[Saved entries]
::::
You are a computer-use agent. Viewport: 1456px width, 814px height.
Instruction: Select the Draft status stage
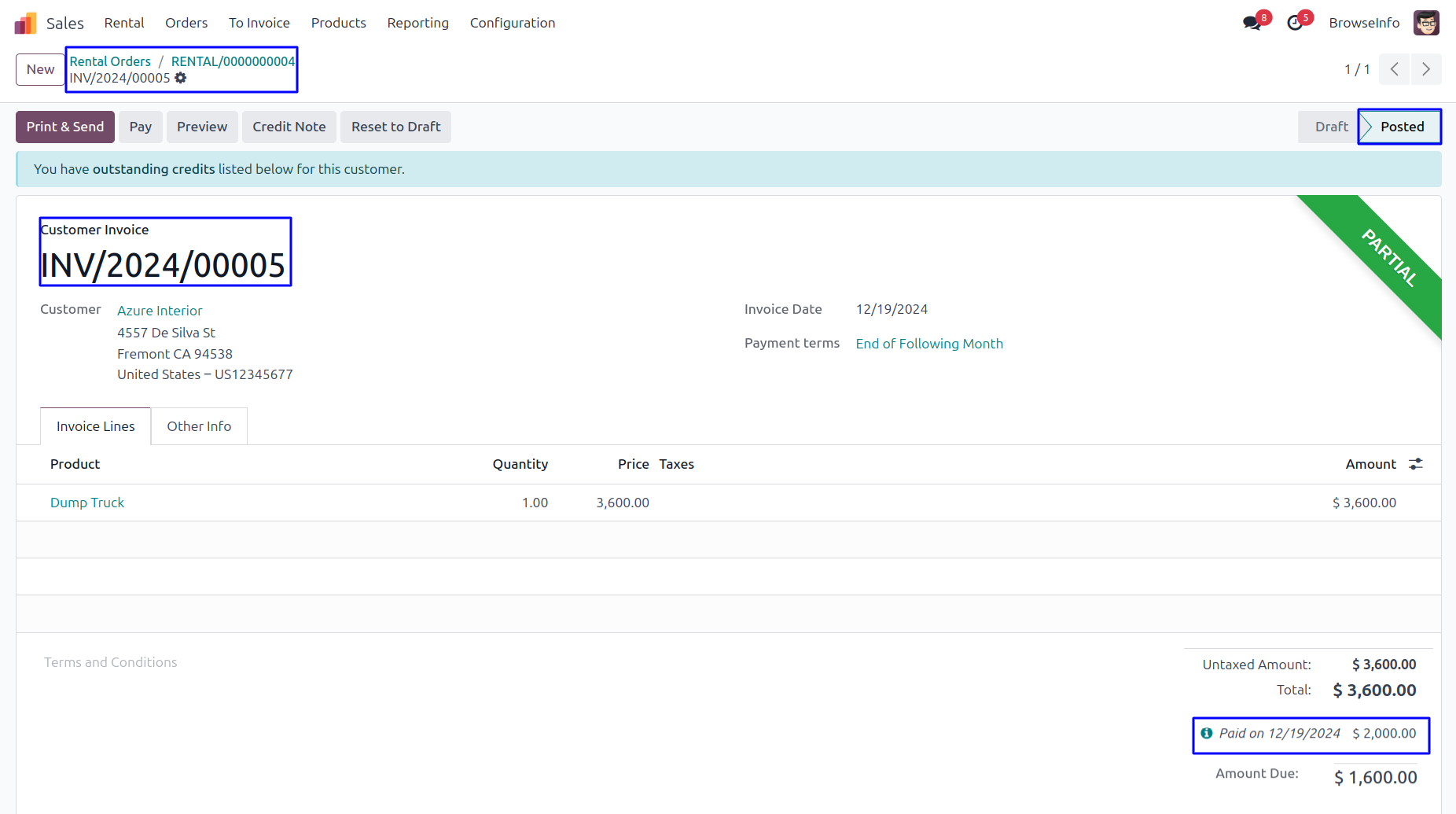tap(1331, 127)
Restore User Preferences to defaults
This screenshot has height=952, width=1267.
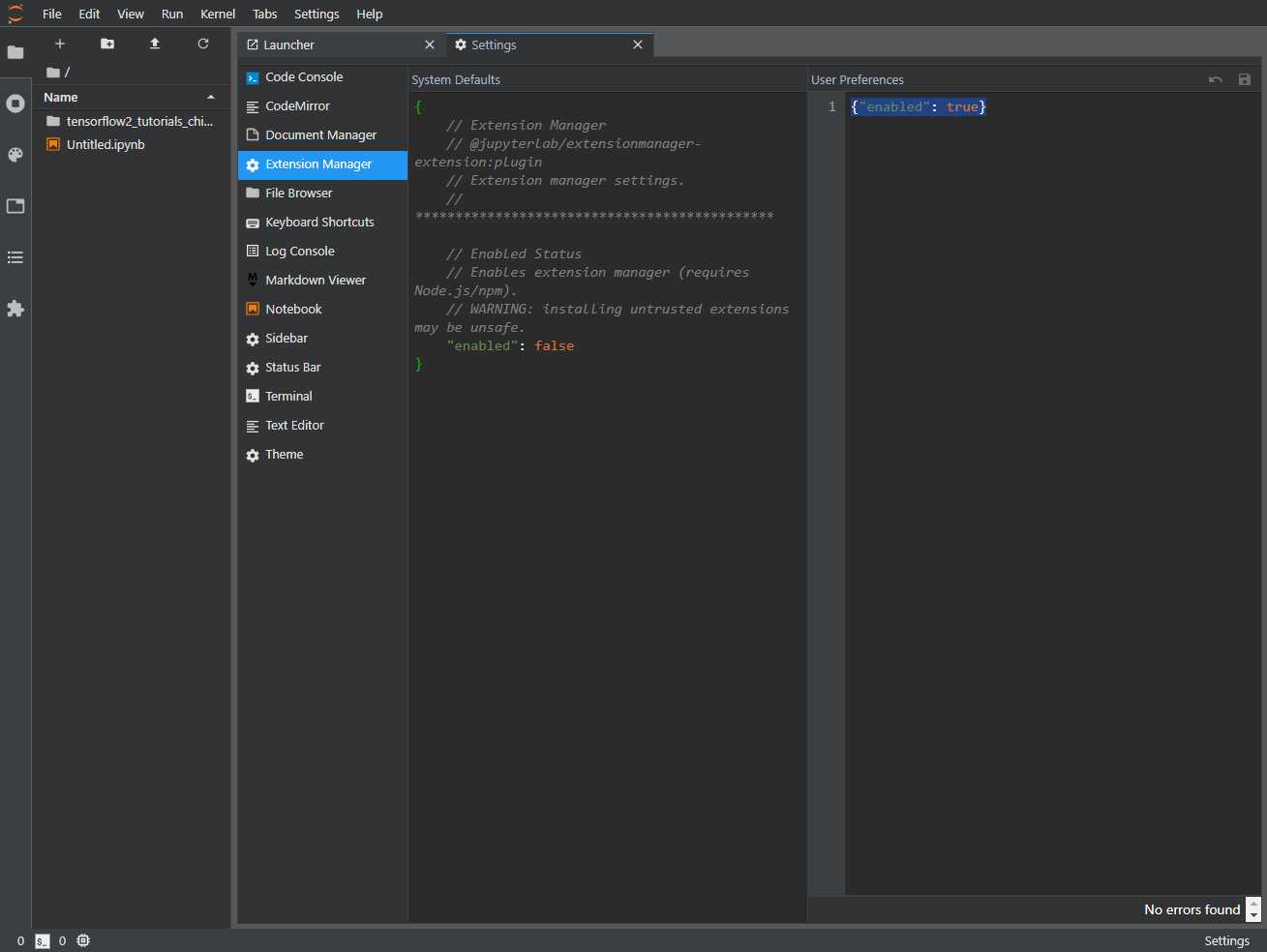point(1216,79)
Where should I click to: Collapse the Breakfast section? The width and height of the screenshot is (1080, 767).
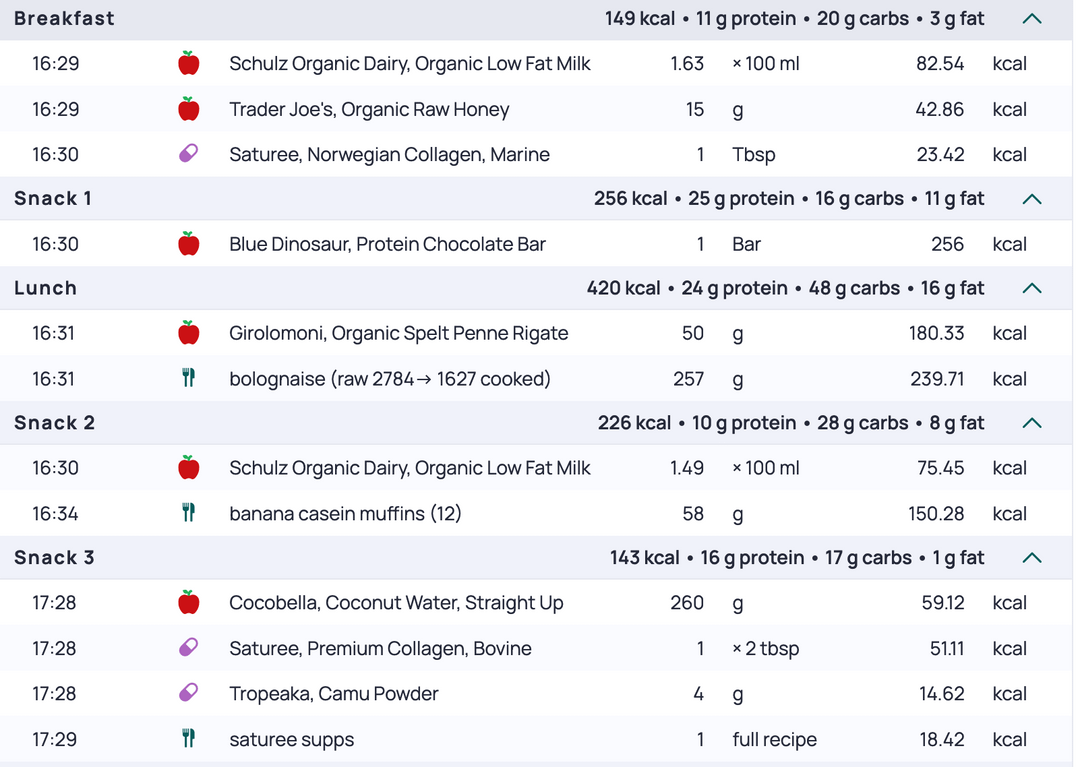click(x=1032, y=19)
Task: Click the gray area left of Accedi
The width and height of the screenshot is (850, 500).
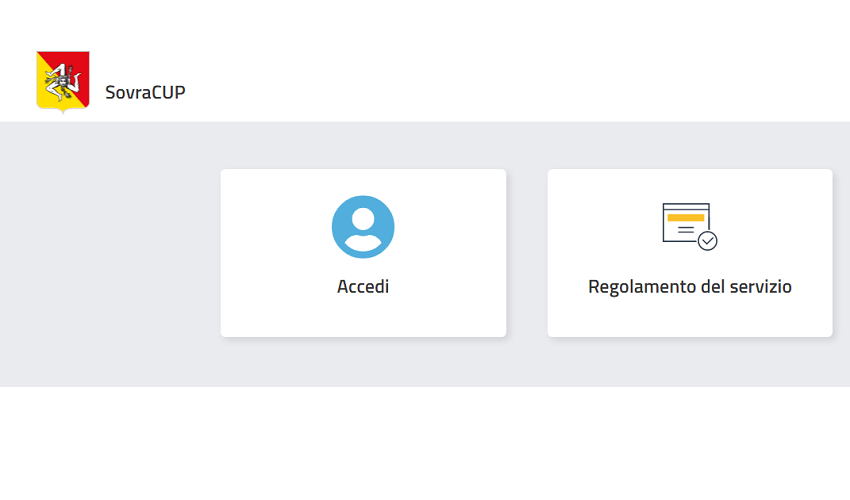Action: pos(108,253)

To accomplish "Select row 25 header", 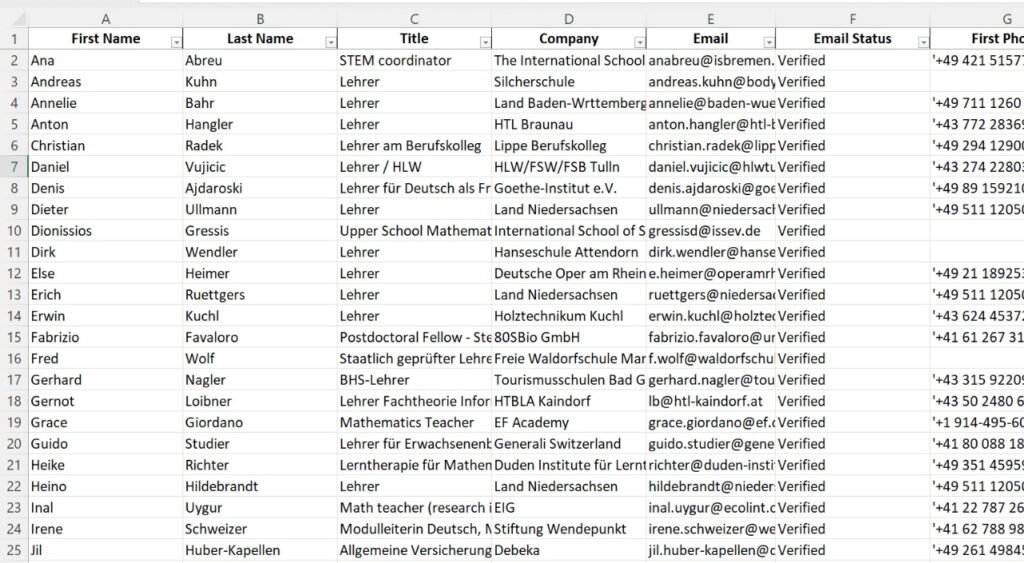I will pyautogui.click(x=14, y=550).
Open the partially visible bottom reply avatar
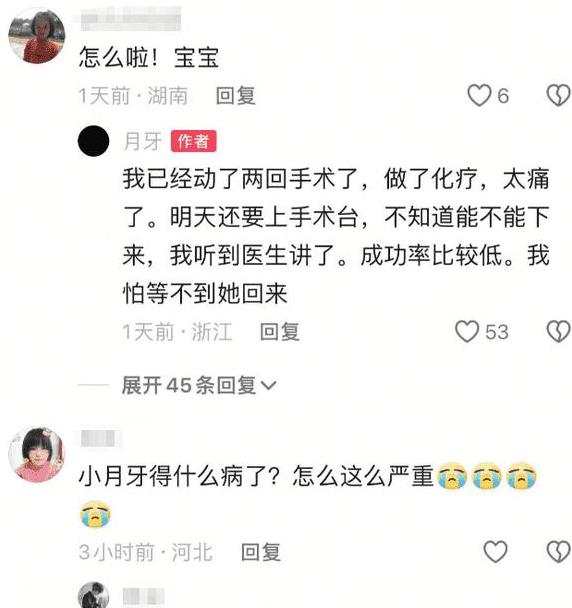Viewport: 572px width, 608px height. [x=93, y=595]
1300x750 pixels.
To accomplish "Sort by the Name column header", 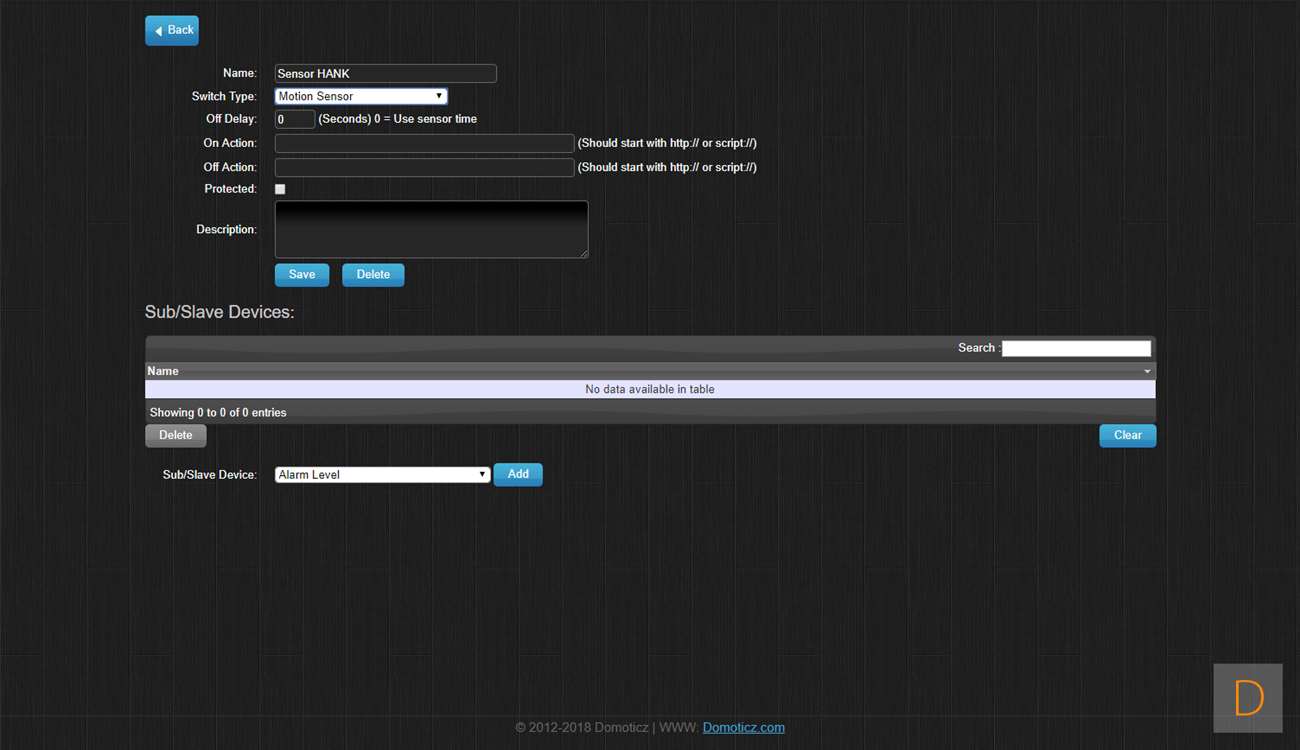I will [164, 371].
::::
**Prompt**
While skipping the pictures, transcribe the data above from the line showing "Restore User Preferences to defaults" through the line showing "Task: Click the gray area left of Accedi", exactly and with both ends.

**Reply to the task**
Restore User Preferences to defaults
This screenshot has height=952, width=1267.
point(1216,79)
Where should I click to: Collapse the Breakfast section? The width and height of the screenshot is (1080, 767).
click(x=1032, y=19)
Task: Click the gray area left of Accedi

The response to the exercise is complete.